NEW YORK (Reuters) - HSBC is looking to boost investment banking profits by packaging more of its loans into bonds and selling them to investors in the United States.
Post-crisis regulations have made it more expensive for banks to retain loans on their balance sheet so to reduce the amount of capital it has to set aside to cover potential losses, Europe's largest bank is looking to repackage loans sold in Asia, Africa and the Middle East as bonds.
"Given our global footprint, we are able to originate assets from all over the world, repackage them, and then offer them to the US investor base," said Thierry Roland, HSBC's head of global banking and markets for the Americas.
"Investors come to us to buy emerging market assets."

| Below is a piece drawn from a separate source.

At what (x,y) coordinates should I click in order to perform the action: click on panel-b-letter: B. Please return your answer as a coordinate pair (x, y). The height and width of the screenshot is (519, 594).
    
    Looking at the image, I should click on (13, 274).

HSBC has traditionally used an "originate and hold" approach to its loans. In 2013, the bank distributed only a quarter of loans made by its global banking and markets division but in the 12-month period up to April of this year, it had distributed nearly half of them, according to figures released during a presentation in June.

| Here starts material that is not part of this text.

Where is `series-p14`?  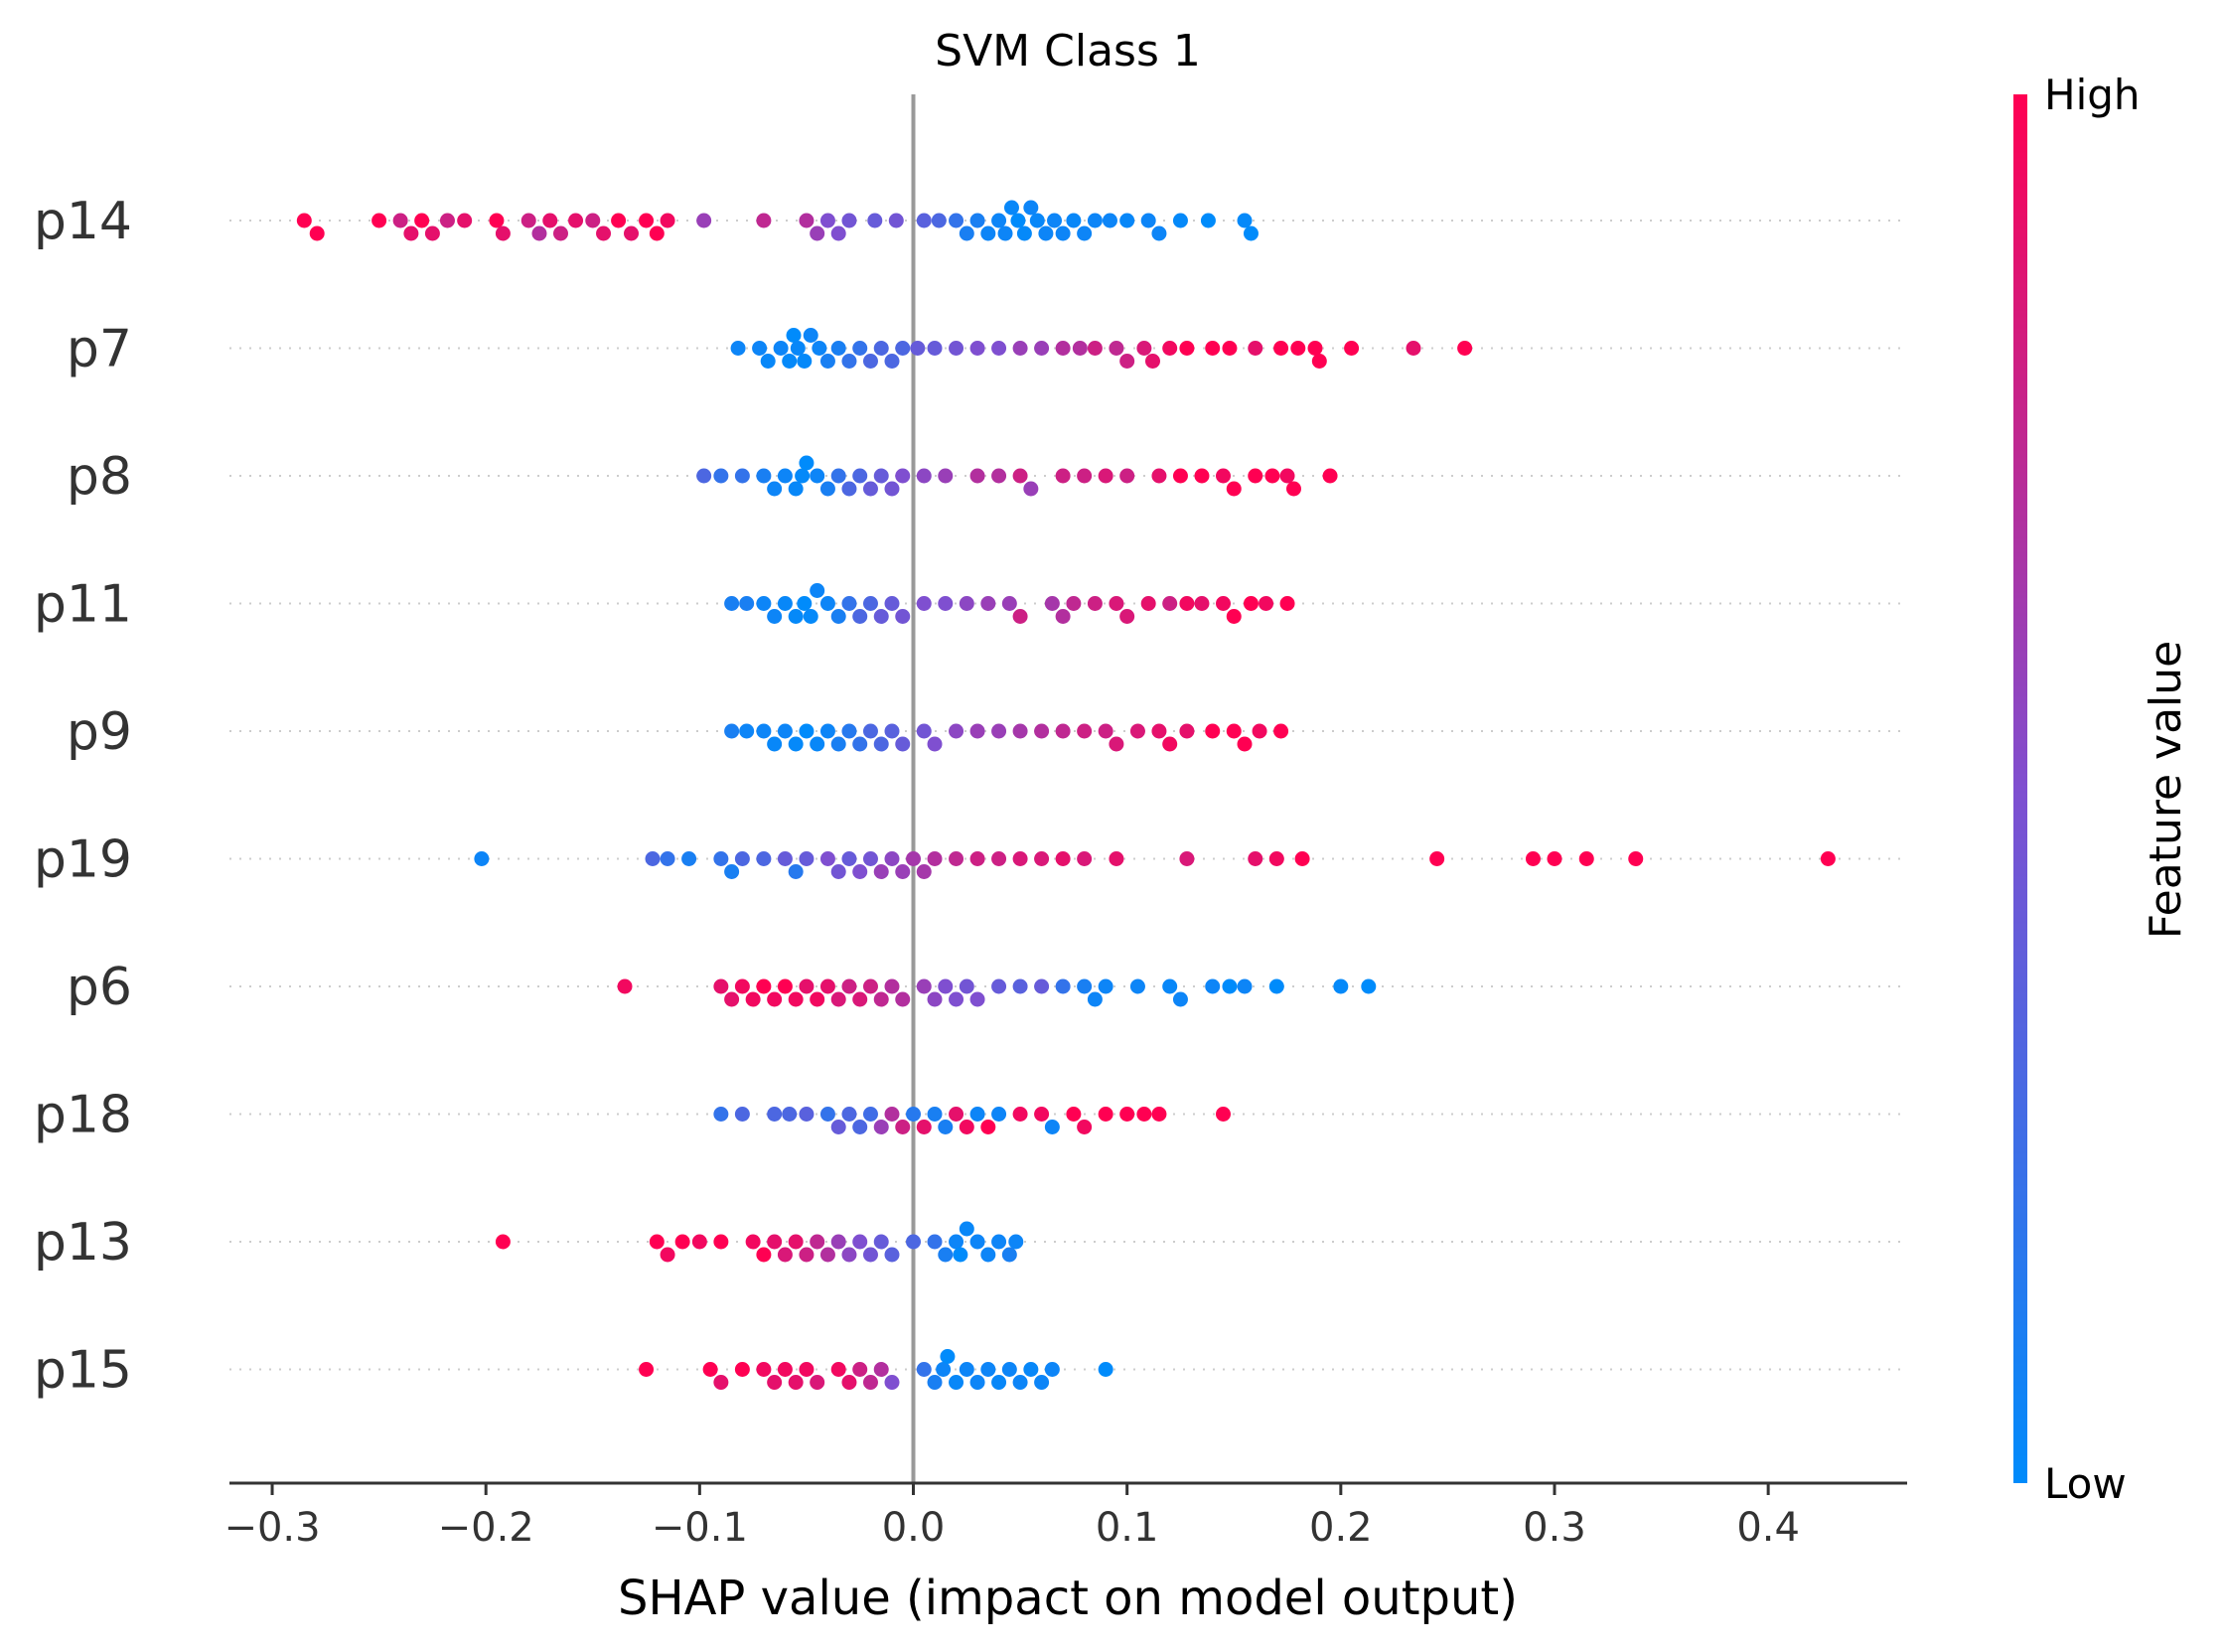
series-p14 is located at coordinates (778, 220).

The "originate and distribute" model of securitized debt helped fuel the 2007-08 financial crisis because so many of the bonds were linked to mortgages given to risky US borrowers. The riskiness of the products were not reflected in the ratings assigned to them.
HSBC was at the center of the crisis after a 2003 takeover of Household International, a lender to people with poor credit history, made it one of the biggest subprime lenders when the housing market crashed.

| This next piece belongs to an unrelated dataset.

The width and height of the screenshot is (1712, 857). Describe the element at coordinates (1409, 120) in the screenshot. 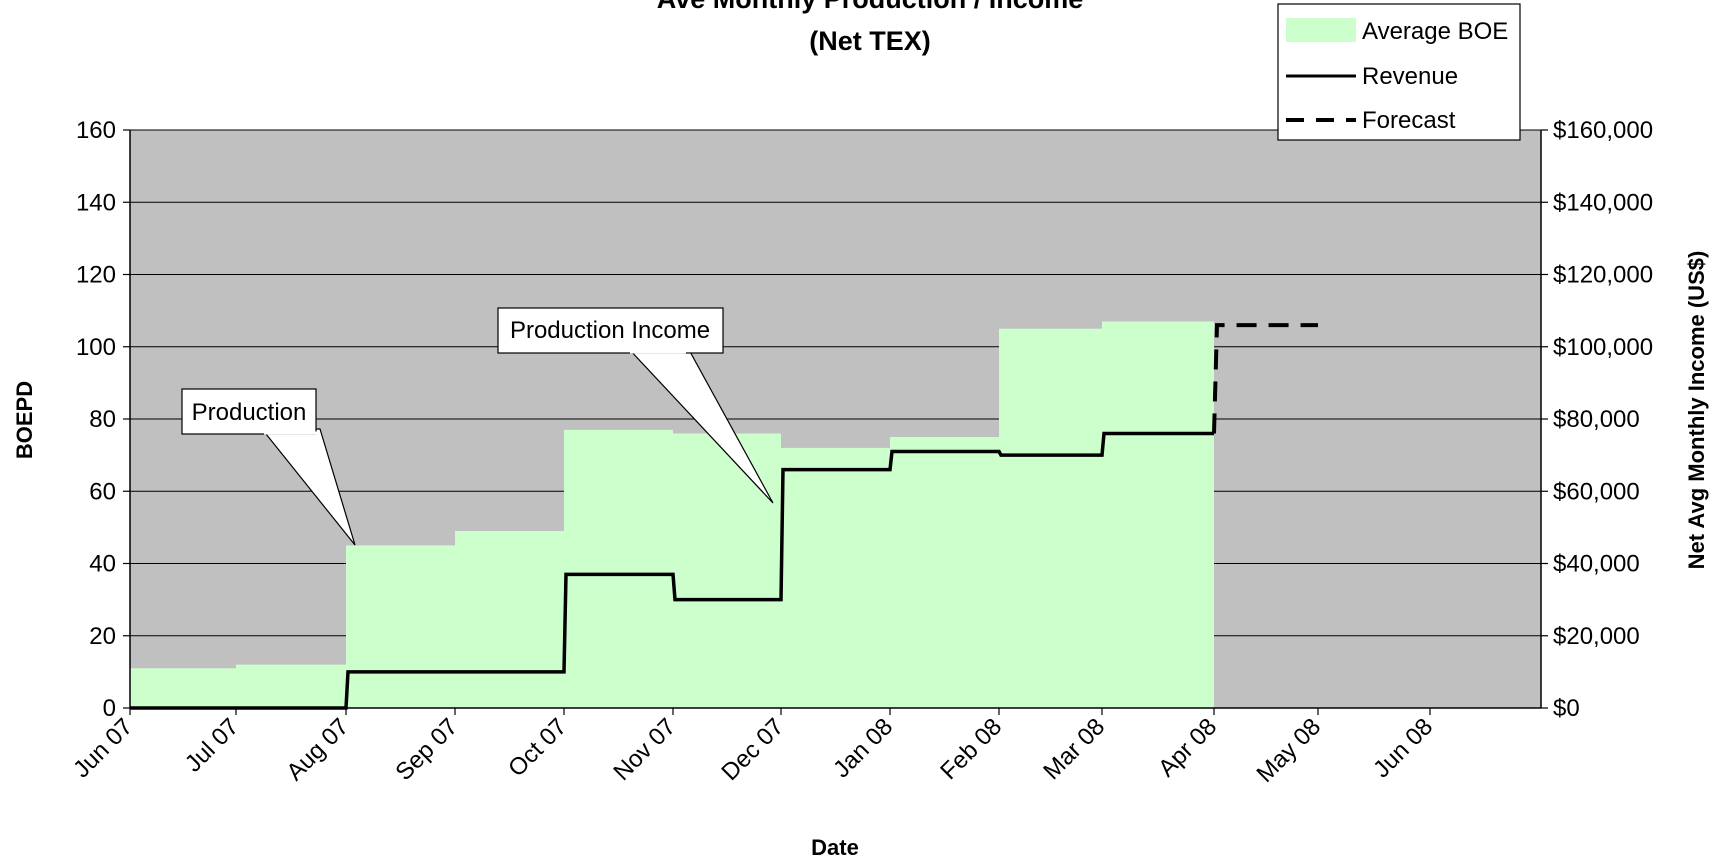

I see `legend-label-forecast: Forecast` at that location.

Since then, the bank has purged itself of around US$100 billion of crisis-era loans.
"Our risk appetite to do business in the United States is greater now," said Roland.
HSBC's US division, which includes retail banking and wealth management as well as investment banking, is under pressure to boost income. It made a profit of US$282 million in the first six months of this year but that was less than the bank made in Canada despite US revenues of US$3 billion being more than triple the amount in its northern neighbor.
While HSBC has said it could sell underperforming businesses in the United States, Brazil, Turkey and Mexico if they cannot be turned around, chief executive Stuart Gulliver has said the bank is likely to remain in the United States given the importance of dollar clearing for its trading business as well as providing access to US companies.